We’re tossed into a carriage with bars on the doors and no windows to see out. Our handcuffs are linked through a chain in either wall. The Captain is positioned on the bench across from me, but the carriage is so small and so narrow that he has to close his legs to fit between mine.

The door is unceremoniously slammed shut, the bolt locked into place.

Once the horses are coaxed into action, the wagon lurches forward.

The Captain lowers his voice to a disgruntled whisper and says, “What the bloody hell did you do while I was sleeping?!”

Truth be told, I didn’t do much of anything except escape for some air and a little blood. I paid the dockhand a duket to open his veins for me. It’s more than I give most people. He didn’t fuss about it, even when I drank a little too much.

It was on my way back to the inn that I realized I was being watched, and then followed.

By then it was too late. They clearly knew who I was and where I was staying.

The question is, why does the royal guard care enough to apprehend me?

I dine with royalty. I’m not typically seized by them. I’m too handsome and charming for that.

“I think the question you should be asking instead is, ‘What do we do now?’”

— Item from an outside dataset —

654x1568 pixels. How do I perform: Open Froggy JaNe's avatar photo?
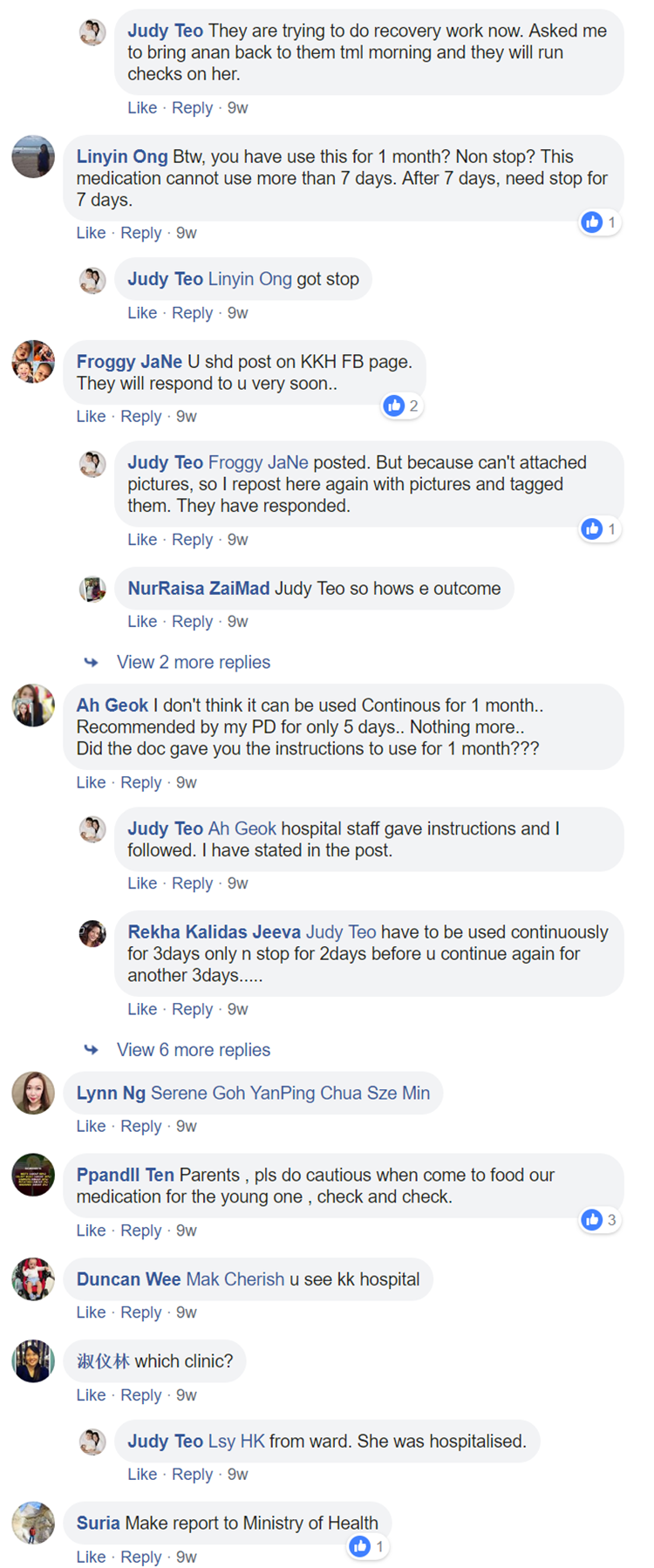pos(33,362)
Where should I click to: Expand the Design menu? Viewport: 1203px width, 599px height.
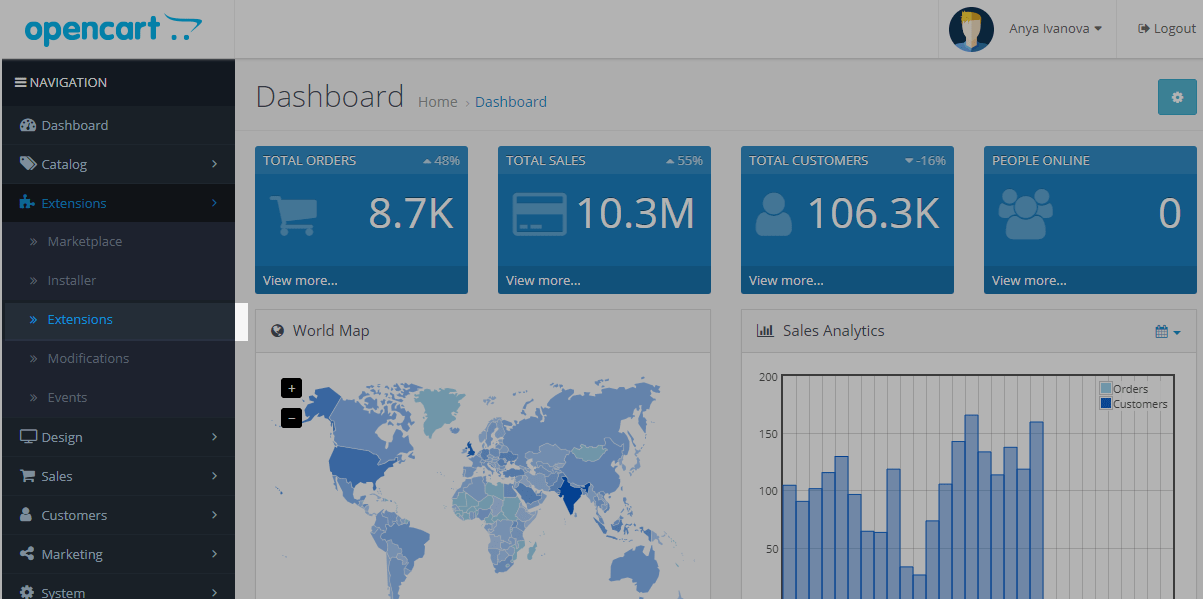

“No!” He lunges forward as if to wring my neck, but the chains catch him and he falls back to the bench. “If I knew what you did, I would know how to assure them I had no part in it.”

“Do you really wish to be free of me so soon?” I’m poking fun at him, but I’m still curious about the answer.

He huffs and falls back against the carriage wall. About every twenty feet or so, the light from the next streetlamp washes across his face through the barred door and I’m given a glance of the sharp lines of anxiety in the space between his brows.

“No need to worry, Captain.” I smile at him. Even in the dark, I know my teeth will show bright. “I’ve been in more precarious situations than this.”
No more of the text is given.